::: 给定清单 :::

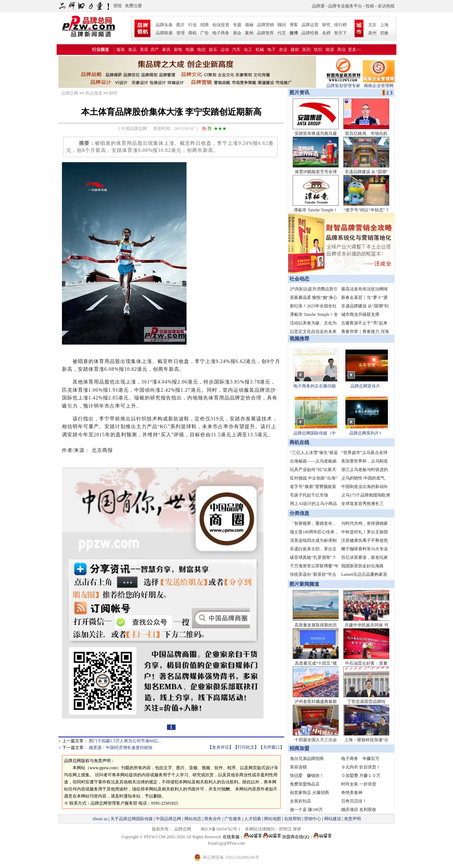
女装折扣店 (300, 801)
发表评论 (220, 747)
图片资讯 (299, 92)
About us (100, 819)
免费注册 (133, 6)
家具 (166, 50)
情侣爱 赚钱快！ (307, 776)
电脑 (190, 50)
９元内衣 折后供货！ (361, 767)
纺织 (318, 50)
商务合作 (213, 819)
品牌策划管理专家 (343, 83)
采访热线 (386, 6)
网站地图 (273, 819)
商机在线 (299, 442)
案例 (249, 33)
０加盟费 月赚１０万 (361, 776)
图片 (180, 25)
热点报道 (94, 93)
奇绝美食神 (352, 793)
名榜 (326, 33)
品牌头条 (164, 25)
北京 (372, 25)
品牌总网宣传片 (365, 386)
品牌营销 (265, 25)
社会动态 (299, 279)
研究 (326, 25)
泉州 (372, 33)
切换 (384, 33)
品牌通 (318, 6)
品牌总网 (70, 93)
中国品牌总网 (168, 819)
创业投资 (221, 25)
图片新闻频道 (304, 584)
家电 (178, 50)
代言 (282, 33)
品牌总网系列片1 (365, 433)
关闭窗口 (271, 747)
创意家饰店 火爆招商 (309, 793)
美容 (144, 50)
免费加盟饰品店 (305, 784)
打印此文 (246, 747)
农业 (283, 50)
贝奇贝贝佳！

:::

请把上方清单的每一行排成 Markdown 表格，两列分别命名为"序号"和"文本"，空行不计入，图片也不要放进结果。

**输出结果**
| 序号 | 文本 |
|---|---|
| 1 | 女装折扣店 (300, 801) |
| 2 | 发表评论 (220, 747) |
| 3 | 图片资讯 (299, 92) |
| 4 | About us (100, 819) |
| 5 | 免费注册 (133, 6) |
| 6 | 家具 (166, 50) |
| 7 | 情侣爱 赚钱快！ (307, 776) |
| 8 | 电脑 (190, 50) |
| 9 | ９元内衣 折后供货！ (361, 767) |
| 10 | 纺织 (318, 50) |
| 11 | 商务合作 (213, 819) |
| 12 | 品牌策划管理专家 (343, 83) |
| 13 | 采访热线 (386, 6) |
| 14 | 网站地图 (273, 819) |
| 15 | 商机在线 (299, 442) |
| 16 | 案例 (249, 33) |
| 17 | ０加盟费 月赚１０万 (361, 776) |
| 18 | 图片 (180, 25) |
| 19 | 热点报道 (94, 93) |
| 20 | 奇绝美食神 (352, 793) |
| 21 | 名榜 (326, 33) |
| 22 | 品牌头条 (164, 25) |
| 23 | 北京 (372, 25) |
| 24 | 品牌总网宣传片 (365, 386) |
| 25 | 品牌营销 (265, 25) |
| 26 | 社会动态 (299, 279) |
| 27 | 研究 (326, 25) |
| 28 | 泉州 (372, 33) |
| 29 | 切换 (384, 33) |
| 30 | 品牌通 (318, 6) |
| 31 | 品牌总网 (70, 93) |
| 32 | 中国品牌总网 (168, 819) |
| 33 | 创业投资 (221, 25) |
| 34 | 图片新闻频道 (304, 584) |
| 35 | 家电 (178, 50) |
| 36 | 代言 (282, 33) |
| 37 | 品牌总网系列片1 (365, 433) |
| 38 | 关闭窗口 (271, 747) |
| 39 | 创意家饰店 火爆招商 (309, 793) |
| 40 | 美容 (144, 50) |
| 41 | 免费加盟饰品店 (305, 784) |
| 42 | 打印此文 (246, 747) |
| 43 | 农业 (283, 50) |
| 44 | 贝奇贝贝佳！ |